Quella libertà Kean ha dovuto guadagnarsela con i gol e imparando a fare spallate con i difensori. Ma anche adesso che chiunque si è convinto del suo valore ci tiene a rivendicare la sua diversità: «Dicono che son strano perché son libero e loro no», sussurra in Nobody, il secondo brano, fiero di essere così poco convenzionale per il calcio italiano.
In generale, si percepisce come Chosen sia un album scritto per divertirsi. Di situazioni pesanti Kean ne deve affrontare ogni fine settimana, visto che ormai si è cucito il ruolo di attaccarnte spigoloso, pronto a ingaggiare il duello in qualsiasi situazione. Per questo con la musica ha bisogno di evadere.
Kean si muove con naturalezza sul beat, non è per niente monoflow, e qua e là ci lascia qualche punchline. Quelle classiche sulle donne che vorrebbero diventare le sue baby mama, oppure quelle sui gioielli: «fanno bling-bling ma la tua so che l’hai resa», afferma sulle collane dei suoi haters in Celebrate.
È un disco spensierato, lo si capisce anche dalle scelte musicali. Nonostante il viola cupo della copertina, il primo lavoro di Moise Kean assume tonalità piuttosto chiare. E, nonostante sia stato presentato più o meno da tutti come un disco trap, in realtà le sue sonorità sono eterogenee.

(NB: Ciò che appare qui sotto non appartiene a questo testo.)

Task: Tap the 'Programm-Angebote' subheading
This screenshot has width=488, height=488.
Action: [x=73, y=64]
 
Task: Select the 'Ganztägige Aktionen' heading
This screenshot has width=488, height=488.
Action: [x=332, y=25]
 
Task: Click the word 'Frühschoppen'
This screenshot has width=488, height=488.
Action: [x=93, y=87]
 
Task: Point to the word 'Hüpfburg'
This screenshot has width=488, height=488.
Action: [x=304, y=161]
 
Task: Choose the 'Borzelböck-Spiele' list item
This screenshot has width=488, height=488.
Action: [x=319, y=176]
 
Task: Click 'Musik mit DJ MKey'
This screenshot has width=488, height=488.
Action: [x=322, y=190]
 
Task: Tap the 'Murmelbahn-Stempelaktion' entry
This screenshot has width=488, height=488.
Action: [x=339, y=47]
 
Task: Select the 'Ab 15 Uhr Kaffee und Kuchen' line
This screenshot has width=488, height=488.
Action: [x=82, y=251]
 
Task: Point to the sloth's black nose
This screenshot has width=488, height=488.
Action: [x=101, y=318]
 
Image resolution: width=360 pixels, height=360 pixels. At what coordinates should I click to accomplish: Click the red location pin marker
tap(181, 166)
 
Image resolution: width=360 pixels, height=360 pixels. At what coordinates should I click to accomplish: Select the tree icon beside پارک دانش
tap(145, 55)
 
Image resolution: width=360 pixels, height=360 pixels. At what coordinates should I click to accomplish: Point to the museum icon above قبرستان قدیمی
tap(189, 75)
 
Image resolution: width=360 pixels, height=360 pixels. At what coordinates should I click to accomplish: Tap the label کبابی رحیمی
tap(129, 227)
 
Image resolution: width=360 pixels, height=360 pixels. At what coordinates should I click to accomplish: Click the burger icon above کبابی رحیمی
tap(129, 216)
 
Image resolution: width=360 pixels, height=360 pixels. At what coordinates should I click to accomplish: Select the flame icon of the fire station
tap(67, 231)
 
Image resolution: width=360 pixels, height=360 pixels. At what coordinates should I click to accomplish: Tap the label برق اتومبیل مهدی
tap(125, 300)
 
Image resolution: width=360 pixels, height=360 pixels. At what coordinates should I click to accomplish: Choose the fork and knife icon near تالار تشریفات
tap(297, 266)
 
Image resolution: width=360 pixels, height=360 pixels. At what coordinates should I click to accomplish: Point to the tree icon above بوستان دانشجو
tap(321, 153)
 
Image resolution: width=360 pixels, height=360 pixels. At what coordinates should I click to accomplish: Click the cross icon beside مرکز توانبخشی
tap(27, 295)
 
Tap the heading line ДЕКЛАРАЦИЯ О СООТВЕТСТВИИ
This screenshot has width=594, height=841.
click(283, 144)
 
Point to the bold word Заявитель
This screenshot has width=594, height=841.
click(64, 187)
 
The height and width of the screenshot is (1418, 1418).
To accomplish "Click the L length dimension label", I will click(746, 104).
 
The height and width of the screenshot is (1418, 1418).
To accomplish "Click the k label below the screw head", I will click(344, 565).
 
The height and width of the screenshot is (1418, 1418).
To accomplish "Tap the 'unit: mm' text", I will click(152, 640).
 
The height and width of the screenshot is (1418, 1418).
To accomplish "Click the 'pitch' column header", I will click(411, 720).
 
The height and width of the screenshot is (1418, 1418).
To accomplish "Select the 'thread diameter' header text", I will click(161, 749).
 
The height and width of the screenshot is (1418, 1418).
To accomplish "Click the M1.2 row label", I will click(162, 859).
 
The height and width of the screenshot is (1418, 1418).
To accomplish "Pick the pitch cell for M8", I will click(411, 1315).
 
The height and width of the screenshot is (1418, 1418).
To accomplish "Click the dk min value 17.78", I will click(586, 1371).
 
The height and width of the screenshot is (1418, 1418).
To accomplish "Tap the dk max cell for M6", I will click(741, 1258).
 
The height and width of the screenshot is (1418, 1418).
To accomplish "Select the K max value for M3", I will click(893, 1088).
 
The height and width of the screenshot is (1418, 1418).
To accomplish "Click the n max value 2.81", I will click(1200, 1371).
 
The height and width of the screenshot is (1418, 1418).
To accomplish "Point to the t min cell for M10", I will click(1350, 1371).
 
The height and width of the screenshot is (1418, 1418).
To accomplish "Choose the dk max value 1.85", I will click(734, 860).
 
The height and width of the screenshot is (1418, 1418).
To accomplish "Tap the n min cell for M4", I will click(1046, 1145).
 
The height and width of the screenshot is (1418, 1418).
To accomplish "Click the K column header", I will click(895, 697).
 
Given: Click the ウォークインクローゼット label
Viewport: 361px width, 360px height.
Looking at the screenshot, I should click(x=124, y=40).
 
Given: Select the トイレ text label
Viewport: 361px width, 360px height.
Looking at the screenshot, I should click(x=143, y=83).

La trap resta uno sfondo, certo, ma non mancano un paio di pezzi dal sound UK, tra cui Celebrate, che è forse il passaggio più riuscito dell’album e che Kean ha definito “l’inno del disco”. Oppure gli accenti simil-dancehall di Jah Chosen, non di certo il primo tributo di KMB (questo il suo nome d’arte, acronimo del suo government name, per dirla con Rondo, rapper che Kean ha detto di ascoltare) alla cultura giamaicana: qualche giorno fa, nella gara di Coppa Italia contro l’Empoli, le Adidas F-50 che indossava erano stilizzate con la faccia di Bob Marley sullo scarpino destro. Sul sinistro, invece, figurava Tupac, definito dall’attaccante «GOAT del rap» su Radio Deejay.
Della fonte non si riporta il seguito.